It all starts up front, right down the middle.
Entrenched there, inside Hamilton's prolific defense, are two defensive tackles. One who's 6-foot-2, 295 pounds with another two pounds' worth of hair on his head. Jaxon Hood loves to talk and play, and is good at both.
Next to him is Calvin Thomas, a 6-foot-3, 275-pounder with less hair, who doesn't share the same affinity for talking as his neighbor but has been no less a force.
"If you can get through us, more power to you," Hood said. "It hasn't happened so far."
It's here that this year's Hamilton defensive domination begins, but nowhere near where it ends.
In a long line of defensive standouts and dominant seasons, the three-time defending champions will fly around in search of its fourth consecutive championship and 54th straight win when they face Desert Vista on Saturday afternoon.
On that University of Phoenix Stadium field will be a group not short on standouts, but what's become a nearly annual turning over of starting lineups on a yearly basis that have produced similar results.
Even though the Huskies have replaced at least eight starters on defense each of the last three years to begin the season, Huskies defensive coordinator Lane Reynolds said the scheme doesn't change significantly from year to year, only within a given week.
Against Desert Ridge and Desert Vista, the Huskies played man-to-man coverage in the secondary and kept eight men in the box.
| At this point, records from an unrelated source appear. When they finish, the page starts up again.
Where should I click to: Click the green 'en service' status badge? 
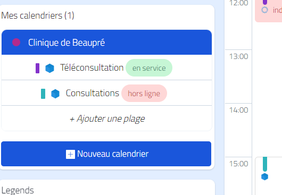point(149,68)
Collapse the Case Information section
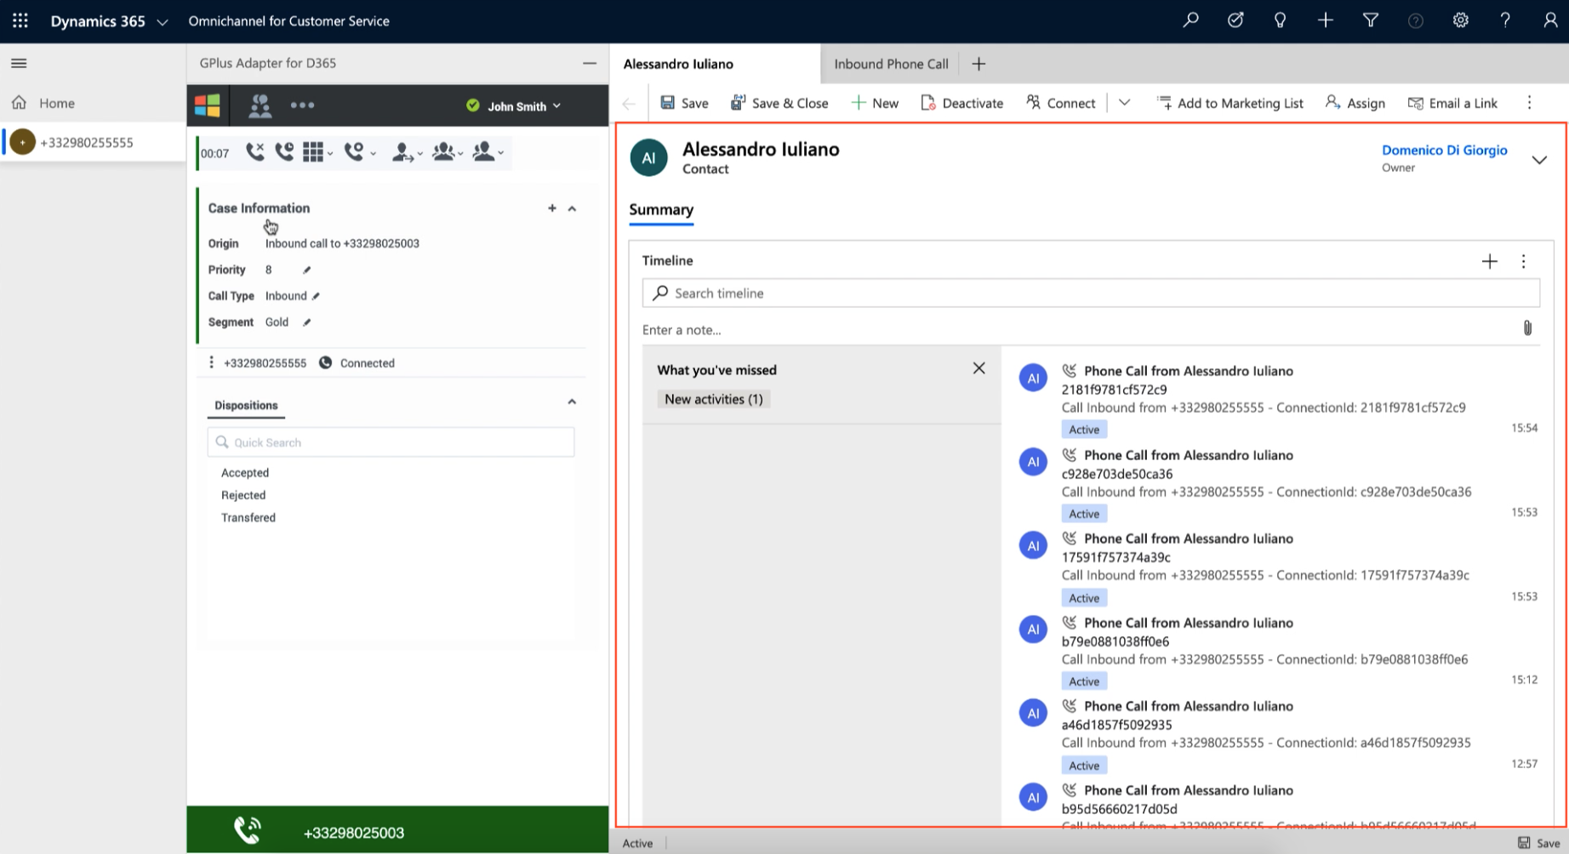The image size is (1569, 854). [x=572, y=208]
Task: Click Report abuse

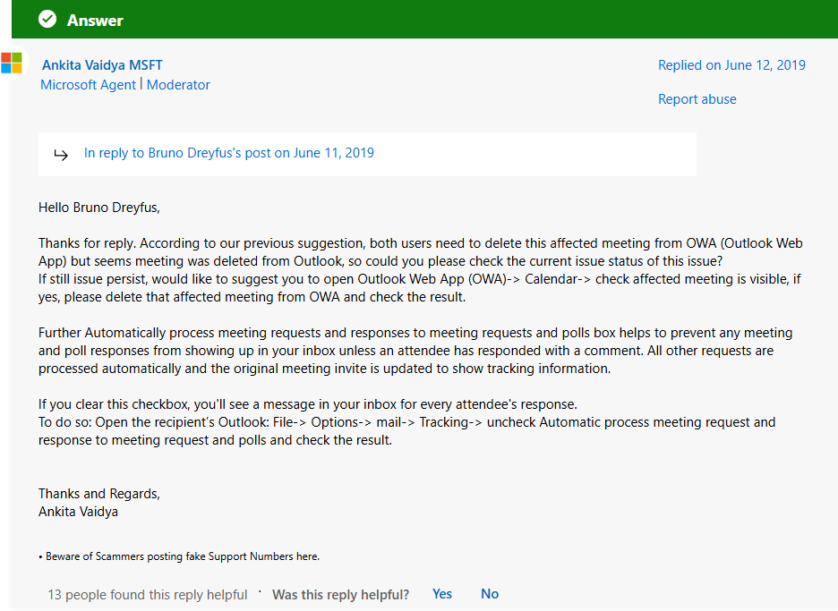Action: [697, 99]
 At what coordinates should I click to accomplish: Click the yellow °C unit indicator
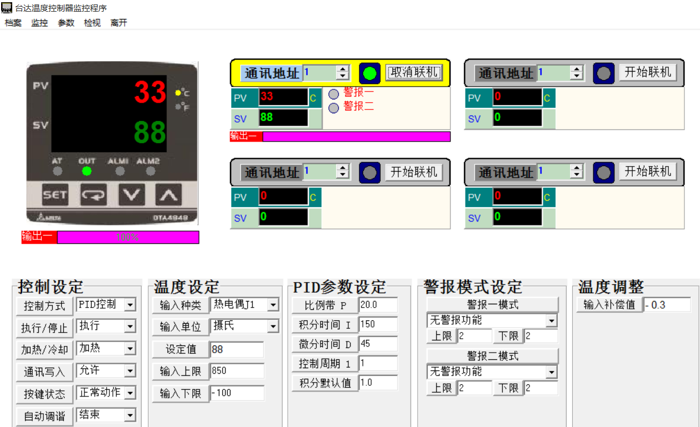(179, 93)
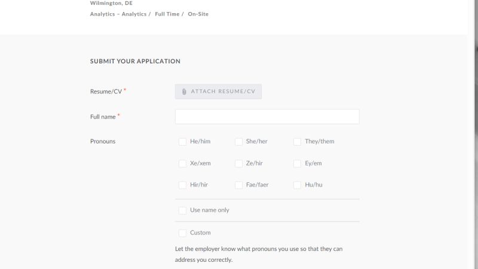Click the 'Full name' field label

[103, 117]
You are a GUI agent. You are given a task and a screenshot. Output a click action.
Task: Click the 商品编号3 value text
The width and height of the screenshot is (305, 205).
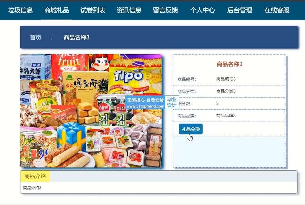coord(226,79)
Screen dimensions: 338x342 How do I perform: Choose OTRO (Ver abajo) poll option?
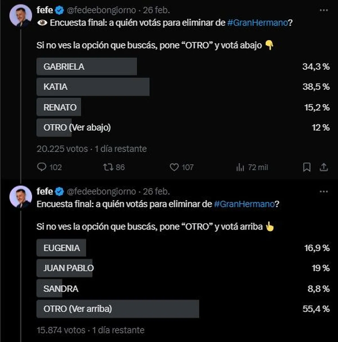(x=74, y=127)
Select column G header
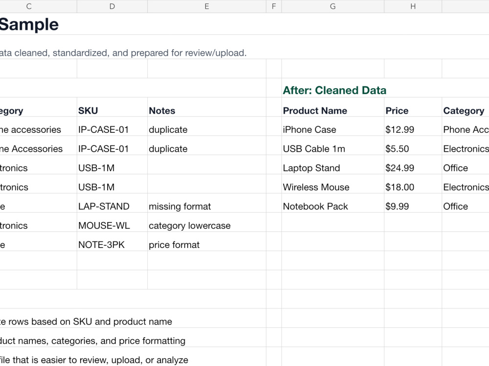Image resolution: width=489 pixels, height=366 pixels. pos(333,6)
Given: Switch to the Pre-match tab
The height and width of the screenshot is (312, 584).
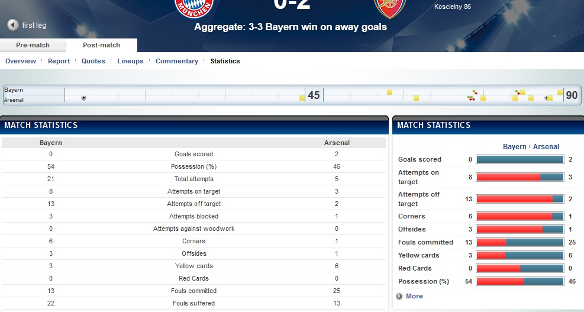Looking at the screenshot, I should pyautogui.click(x=33, y=46).
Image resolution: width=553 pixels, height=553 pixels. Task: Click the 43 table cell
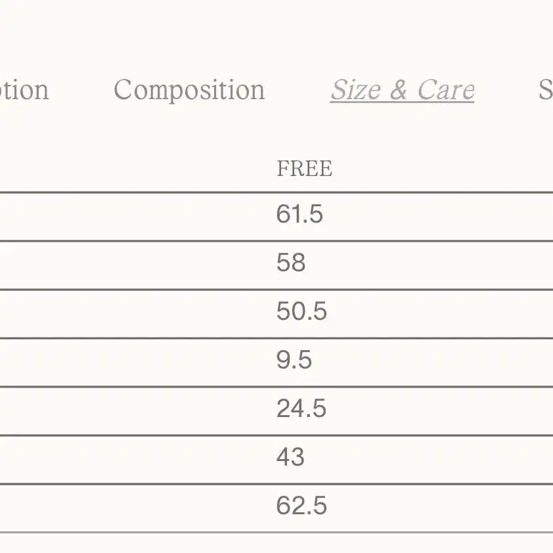290,456
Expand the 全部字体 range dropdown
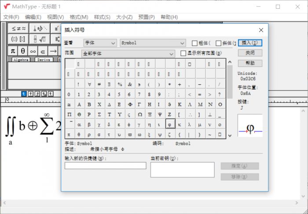Image resolution: width=308 pixels, height=214 pixels. click(128, 54)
Against Basha, the Huskies rushed three guys and put eight in coverage against the Bears' passing attack.
They all worked.
The Huskies have allowed 21 points twice this season, and once happened late against Desert Ridge in last week's semifinal when the Huskies had a lead and the defense softened. Hamilton has given up 120 points this season, or 9.2 points per game.
Dobson's T.J. Thomas (226 yards) and Mesquite's Anthony Lopez (156 yards) are the only two individuals to run for 100 yards on the Huskies this season, and both of those games were blowout wins for Hamilton.
Players said it starts with coaching and preparation. Coaches said it starts with players putting in the work. But both know the inherent advantages of having numbers that allow no one to be needed on both sides of the ball.
"It's a good thing to have kids always coming up, starting as freshman and then to JV and on up," said linebacker Nic Henson, who converted to defense from receiver before this season. "Athletes keep coming up and waiting our turn."
Henson, for example, hadn't played defense for a couple years, but he saw his best chance at playing in college on defense, and the Huskies needed help at linebacker.
All he's done is collect 94 tackles, 4 ½ sacks, an interception and three blocked kicks.
"That's not normal," Reynolds said. "Obviously he's not a prototypical 6-foot, 170-pound receiver. He's made that adjustment again and it's been a bright spot for us the whole year."
Reynolds received a stat packet on Tuesday from the team's statistician, which chronicles every game of every season in the school's history dating back to 1998.
Reynolds said no player from this year's defensive unit is ranked among the school's top ten in any statistical category for a single season (tackles, sacks, interceptions, etc.).
"Yet here we are playing in the championship game and playing pretty good defense," he said.
Also unlike other recent Hamilton teams, this year's bunch is built from the inside out because of Thomas and Hood in the middle. With two kids of their size and strength, linebackers behind them don't have to shed blocks from opposing offensive lineman nearly as much. That means they can run around and make tackles at the line of scrimmage while running unblocked because the tackles each occupy two offensive lineman.
Behind them, the defensive backs and safeties, led by Reggie Daniels, Cole Luke and Robert Milus, can worry more about pass coverage because the linemen and linebackers have stuffed opponents' running games with its front seven.
"We demand a lot out of them and they do what's asked," Reynolds said. "If a kid isn't getting it done early we can find someone who will. They're coachable."
They're also rich with size, speed and depth. Three traits that don't appear to be going stale any year soon.
"Whatever it takes," Hood said. "We've gotten the job done so far, but we have to do it one more time."